Fine-tuning my research
My first couple of years in lab were defined by a pattern of constant, often thoughtless “doing.” I felt that as long as I was active, I must be making progress. But a pile of uninterpretable data isn’t exactly progress. I realized if I was going to justify my new commuting lifestyle, I needed to be more critical about which experiments absolutely had to be done to answer a specific question. I stopped doing experiments just because they were suggested by my advisor or a collaborator in passing. I decided I would only set up experiments that I felt truly fit into my research plan.
Of course this hinged on actually having a research plan, so I had to commit to one that I could point to when my PI brought up rabbit trail experiments to do. This doesn’t mean she can’t convince me that an experiment fits, but it forces her to take a comprehensive view of my project, even if just for an hour before she gives me a list of things to do and goes off to think about someone else’s project, a grant, invoices, etc. (I’m not against exploratory or risky research. I just don’t think it’s advisable for a graduate student late in her career.)
Respect for my time
Before moving, I thought nothing of a quick trip to lab over the weekend. This strategy often backfired, though, because I was more likely to put off tasks during week and dissipate my focus and productivity in lab. Moving has forced me to be more efficient while I’m in lab, and to reserve weekends for reading and writing. If there are enough tasks to fill up several hours on a Saturday, I consider the drive worthwhile, but taking control of my calendar helps me avoid that. What it really comes down to is having respect for my time.
Respecting my time helped relieve that guilty feeling that used to come when I left lab at 3pm, even if I intended to spend the rest of the evening analyzing data. I came to realize I’m not in a corporate job, I’m not a customer service representative and I don’t have to hang around until someone needs my services. I am in lab to learn skills, do experiments, and confer with my advisor and others about my science. There is an appropriate level of making yourself available to help others in the lab, so I’ve had to learn to communicate my schedule to be respectful of their time as well.
About six months into my commuting life I found a carpool buddy on a listserv. He too is a grad student and is commuting due to his and his wife’s job circumstances. Carpooling (and commiserating) with a fellow grad student has had a great impact on my outlook on school. In the past, I could go for months without having a conversation with another student about troubles in lab and the frustration of an uncertain future. My isolation gave me a sense that I was the only one having those troubles. Comparing experiences and brainstorming several times a week with another student has broadened my perspective.

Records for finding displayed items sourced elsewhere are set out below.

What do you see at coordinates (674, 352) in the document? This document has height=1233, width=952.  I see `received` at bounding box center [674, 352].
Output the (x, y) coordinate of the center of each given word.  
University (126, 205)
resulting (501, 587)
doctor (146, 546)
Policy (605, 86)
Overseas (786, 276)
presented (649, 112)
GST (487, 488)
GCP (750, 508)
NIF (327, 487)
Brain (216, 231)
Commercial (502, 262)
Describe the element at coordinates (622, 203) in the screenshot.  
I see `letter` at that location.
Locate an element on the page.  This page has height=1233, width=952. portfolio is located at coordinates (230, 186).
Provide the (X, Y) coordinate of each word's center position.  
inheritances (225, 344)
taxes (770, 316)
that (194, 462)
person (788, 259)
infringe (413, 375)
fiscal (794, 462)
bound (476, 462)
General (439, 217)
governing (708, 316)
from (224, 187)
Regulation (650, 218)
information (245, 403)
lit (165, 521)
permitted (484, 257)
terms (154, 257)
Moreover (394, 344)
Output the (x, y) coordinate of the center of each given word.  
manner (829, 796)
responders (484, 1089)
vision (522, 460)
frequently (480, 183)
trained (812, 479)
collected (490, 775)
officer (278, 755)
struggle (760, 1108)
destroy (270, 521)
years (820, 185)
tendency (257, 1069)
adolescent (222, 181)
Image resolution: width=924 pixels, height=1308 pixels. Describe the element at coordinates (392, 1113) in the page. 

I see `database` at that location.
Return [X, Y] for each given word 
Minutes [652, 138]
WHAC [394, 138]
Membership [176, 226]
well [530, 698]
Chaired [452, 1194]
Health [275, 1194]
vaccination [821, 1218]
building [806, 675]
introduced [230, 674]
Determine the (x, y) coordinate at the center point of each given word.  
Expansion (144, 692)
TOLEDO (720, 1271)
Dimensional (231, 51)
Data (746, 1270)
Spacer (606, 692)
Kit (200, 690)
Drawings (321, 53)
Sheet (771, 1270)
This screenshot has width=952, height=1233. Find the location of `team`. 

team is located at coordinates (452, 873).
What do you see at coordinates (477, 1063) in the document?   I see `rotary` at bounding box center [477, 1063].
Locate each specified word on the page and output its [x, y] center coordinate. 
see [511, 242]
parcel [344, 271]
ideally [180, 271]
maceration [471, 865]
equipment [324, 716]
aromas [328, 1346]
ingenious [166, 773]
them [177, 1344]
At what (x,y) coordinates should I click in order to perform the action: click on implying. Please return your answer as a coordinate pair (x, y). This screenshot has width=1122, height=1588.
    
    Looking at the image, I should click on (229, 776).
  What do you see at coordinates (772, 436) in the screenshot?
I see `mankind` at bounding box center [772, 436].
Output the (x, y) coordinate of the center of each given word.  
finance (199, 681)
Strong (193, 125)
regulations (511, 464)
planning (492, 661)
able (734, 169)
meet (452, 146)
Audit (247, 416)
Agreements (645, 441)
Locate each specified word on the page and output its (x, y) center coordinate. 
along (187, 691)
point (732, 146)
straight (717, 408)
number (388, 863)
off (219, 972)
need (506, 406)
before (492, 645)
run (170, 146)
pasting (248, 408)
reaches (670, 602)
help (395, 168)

Sometimes I really miss this one long steep hill that I used to ride my bike down on the way home from work. I would bounce my front tire up and down while the houses and trees whooshed past me on either side. But at the end of my ride, all there was to come home to was Skype. I don’t regret the trade-off I made. Yes there are many downsides—like increasing my carbon footprint—but I’m glad to have had a chance to redefine my approach and outlook on lab research. My situation won’t last much longer, and in the meantime, I just offset my carbon footprint by eating less red meat.